Look, those "basic" carbon steel tools are very good. But that's because they were made by craftsmen who knew exactly what type of tool they were making, and how to heat treat to get good results. There was a lot of incentive to get it right too, because if you didn't, your business dried up quickly, because, as you say, people lived and died by their tools.
-Actually, they were made for cheap mass production because a trader wanted to maximize profit by trading low cost items. This is one of the reasons why rum was so popular, it was cheap.
Those cheap mass produced Indian and Chinese blade-like objects aren't made to be good tools. They're made to look cool to the mall-ninja crowd, who will likely never use it for much. They get dull and unusable very quickly, because they don't really care what they use, and they're not thinking about how to get good performance out of it. They're just looking for a quick buck from uneducated people.
-Unfortunetaly the traders were usually unscrupulous and wanted a quick buck from uneducated people also. Eurocentric education anyway.
Think about this: do you think those people in those days, who NEEDED to live by their tools, would have taken a well-made knife using modern metallurgy, over their own tools, if they saw how it performed and oculd afford it? As Dan Keffeler told me once, tamahagane is famous because it was the best stuff available in that era. Ditto wootz/damascus steel. Swords made from higher quality stuff became legend. If there had been a mountain of 3V in Japan, it's entirely possible we'd all be speaking Japanese today.
-To this day when metal detecting around fur trade sites you will find iron tools near shore. The axes etc. were so inexpensive and basicly valueless compared to the fur, that many traders tossed many of their redundant iron tools, or just left them by the canoe after packing the fur. If you broke a knife, you reached into a keg for a new one. I find broken 1700's knives.

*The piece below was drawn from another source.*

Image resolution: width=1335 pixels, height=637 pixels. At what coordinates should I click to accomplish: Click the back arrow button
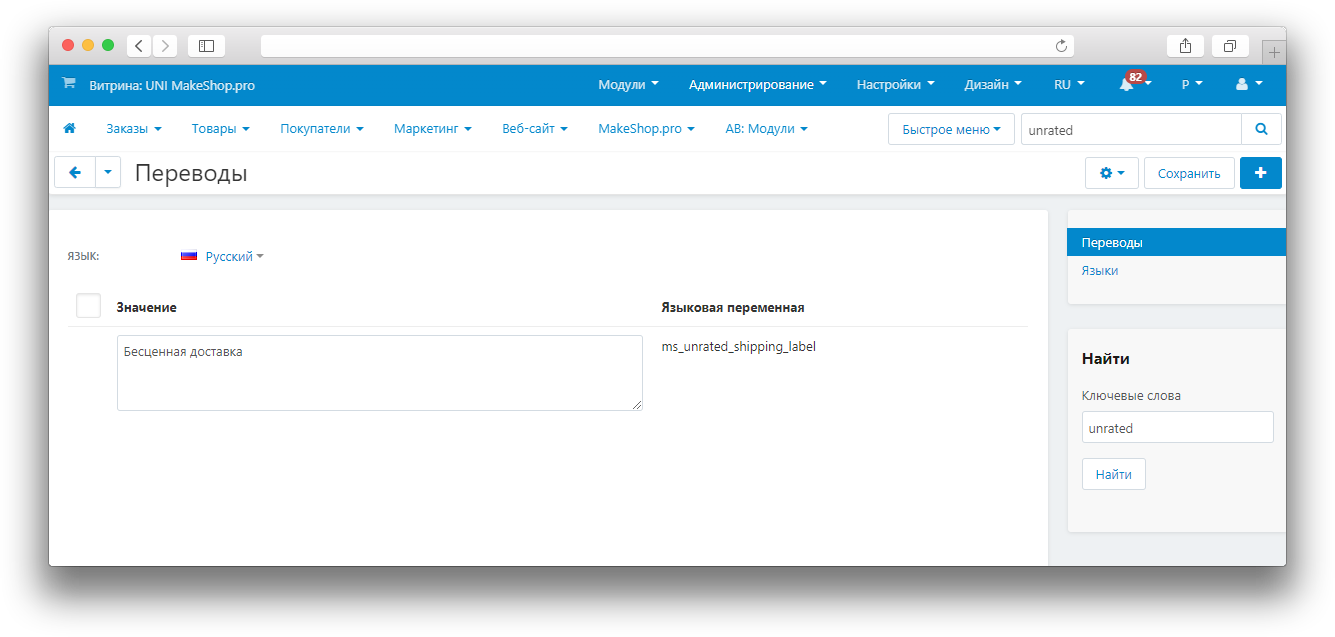(x=75, y=173)
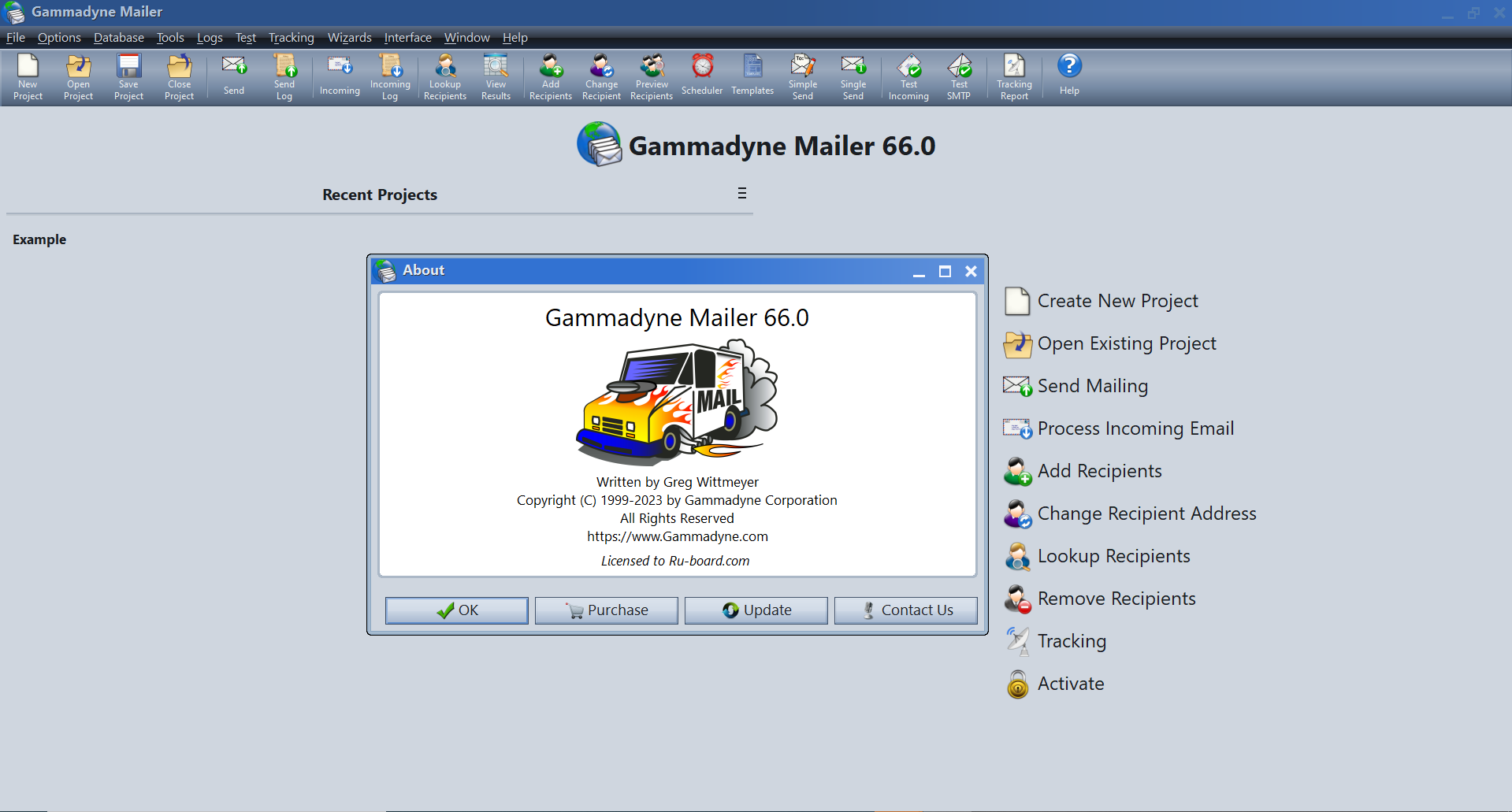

Not that there's not something to be said for knowing how to use your tools. But all things being equal, there's also something to be said for having and using GOOD tools. Kabar does a great job with their heat treat. That's a big factor in what makes them so good. 1095CV by itself isn't necessarily great; it needs to be done well. If they used 3V, it probably wouldn't sell that well because of the much higher cost we'd see, but they would be great blades.[/QUOTE
-I do not dispute that higher end tools are usefull and a pleasure to use. My original point was that North America was carved out of the wilderness initially with plain Jane iron tools and extreme wilderness survival knowledge.